Yapılan açıklamaya göre, SASA‘nın Adana ve Gaziantep’te gerçekleştirdiği yatırımlar, 14.000 kişiye istihdam sağlıyor. PTA Tesisi ile polyesterin ham maddesi olan PTA’yı artık ithal etmek yerine yerli üretimle karşılayacaklarını ifade eden Dr. Şeker, bu sayede yıllık yaklaşık 1 milyar dolar ödenen ithalat bedelini tasarruf etmiş olacaklarını belirtti.
SASA‘nın borsada da değerli bir yatırım aracı olduğunu belirten Dr. Şeker, yatırımcılara uzun vadeli düşünmeleri tavsiyesinde bulunuyor. SASA hisselerinin son 8 yılda 1’e 200’den fazla arttığını dile getiren Şeker, bu başarının yatırımcıların sabrı ve uzun vadeli düşüncesi sayesinde mümkün olduğunu vurguluyor.

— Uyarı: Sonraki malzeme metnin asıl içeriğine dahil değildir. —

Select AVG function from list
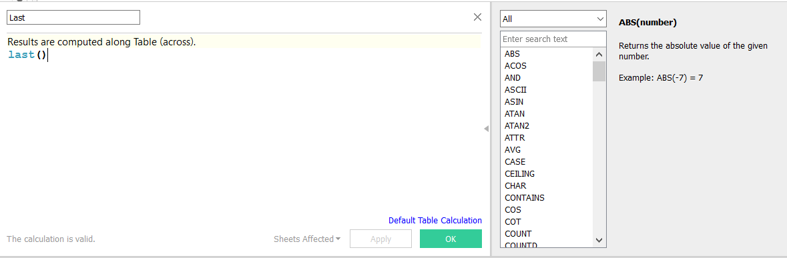 513,150
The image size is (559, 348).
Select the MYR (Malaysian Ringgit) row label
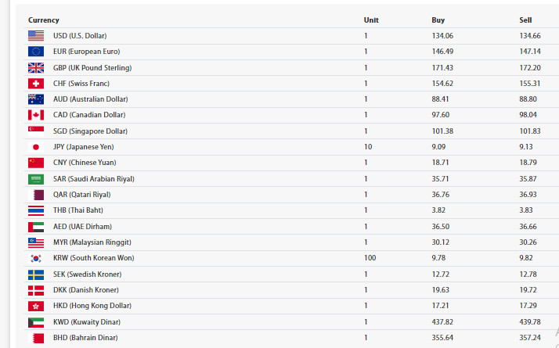pyautogui.click(x=92, y=242)
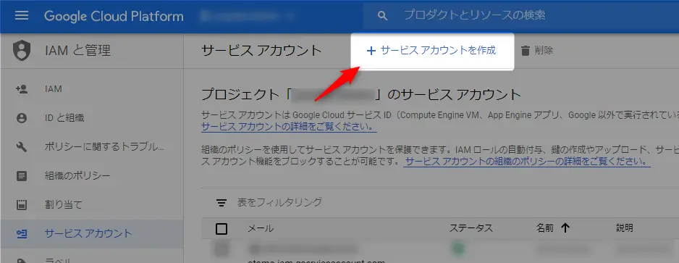Screen dimensions: 679x263
Task: Sort by 名前 column arrow
Action: (565, 228)
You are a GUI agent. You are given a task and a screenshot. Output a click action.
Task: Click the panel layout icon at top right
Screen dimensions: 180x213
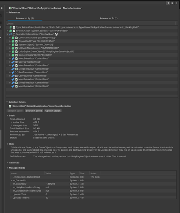pos(168,3)
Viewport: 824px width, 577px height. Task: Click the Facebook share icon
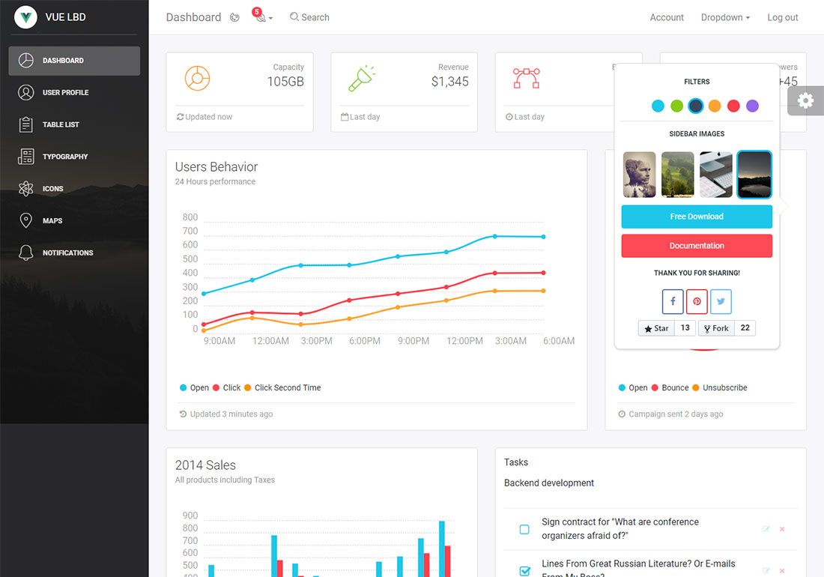[673, 301]
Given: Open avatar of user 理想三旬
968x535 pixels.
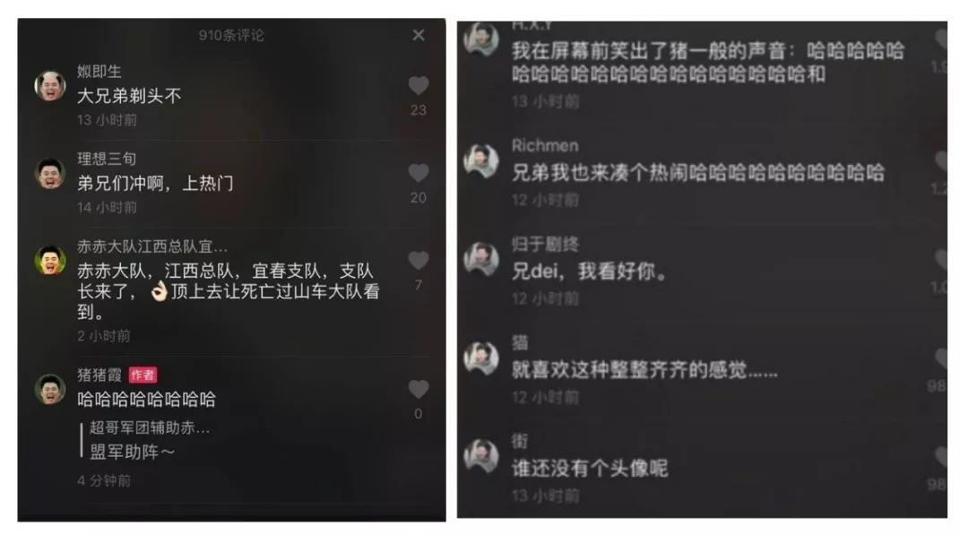Looking at the screenshot, I should click(50, 173).
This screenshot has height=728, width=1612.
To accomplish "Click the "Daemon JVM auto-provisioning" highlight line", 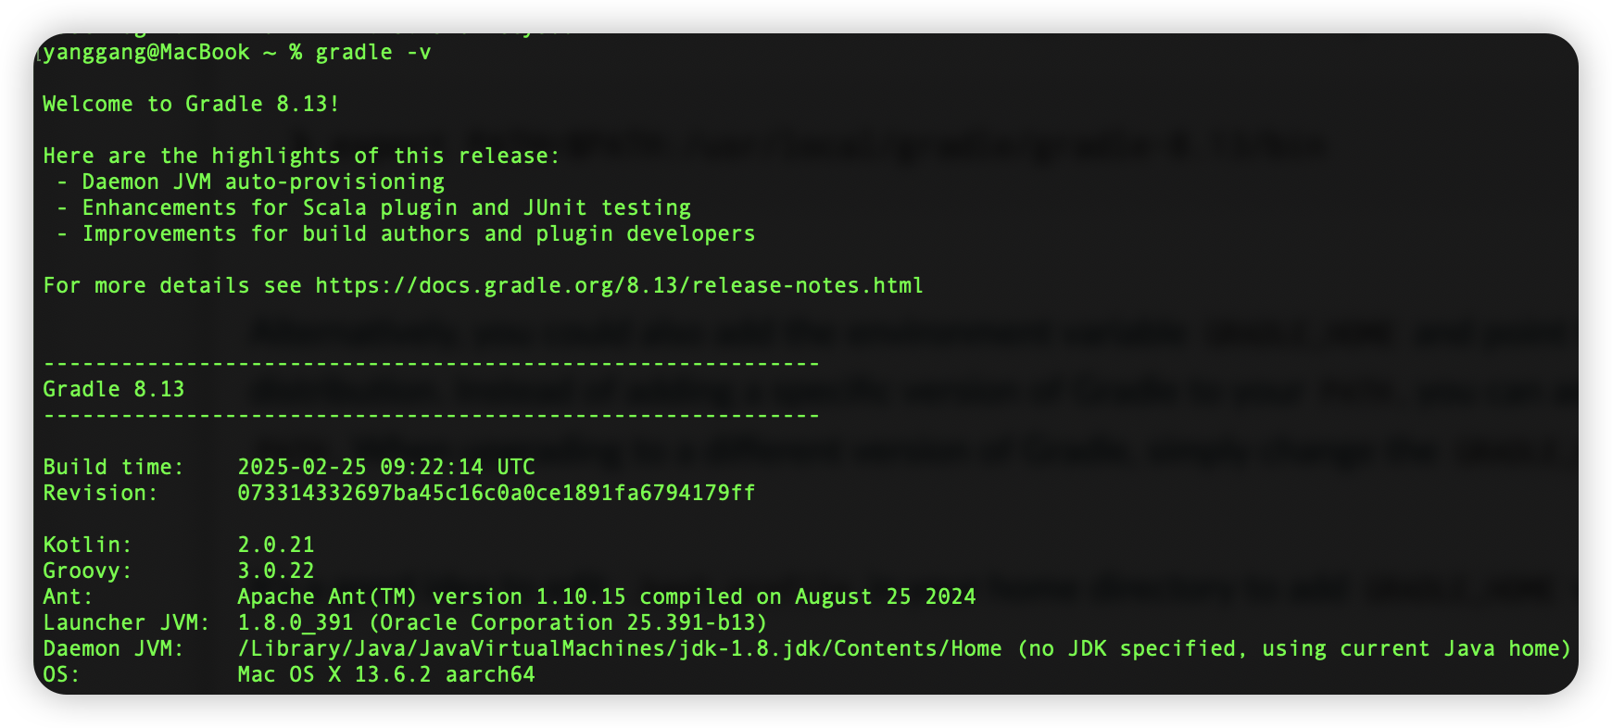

Öte yandan, Adana Yumurtalık’ta Türkiye’nin en büyük petrokimya tesisini kurmayı planlayan SASA, bu yatırım ile ülkenin petrokimya alanındaki dışa bağımlılığını azaltmayı hedefliyor. Dr. Şeker, Yumurtalık’taki yatırımın yaklaşık 10 yıl süreceğini ve Türkiye‘nin cari açığına 5 milyar dolar katkı sağlamayı amaçladıklarını belirtiyor.
Bu büyük projelerin yanı sıra, SASA‘nın geri dönüşüm ve yenilenebilir enerji alanındaki yatırımları da dikkat çekiyor. Gaziantep‘te halı ipliği tesislerinde gerçekleştirilen çalışmalar ve Merinos fabrikası içerisinde başlatılan şişe cipsi üretim tesisinin inşaatı, şirketin sürdürülebilir ve çevre dostu üretim anlayışını ön plana çıkarıyor. Bu yatırımların toplam değeri, 240 milyon doların üzerinde olup, 2025 yılının ilk çeyreğinde faaliyete geçmesi bekleniyor. SASA, bu tesislerle günlük yaklaşık 900 ton şişe cipsi ve tekstil cipsi üretim kapasitesine sahip olacak, bu da Gaziantep‘teki en büyük yatırım olma özelliğini taşıyor.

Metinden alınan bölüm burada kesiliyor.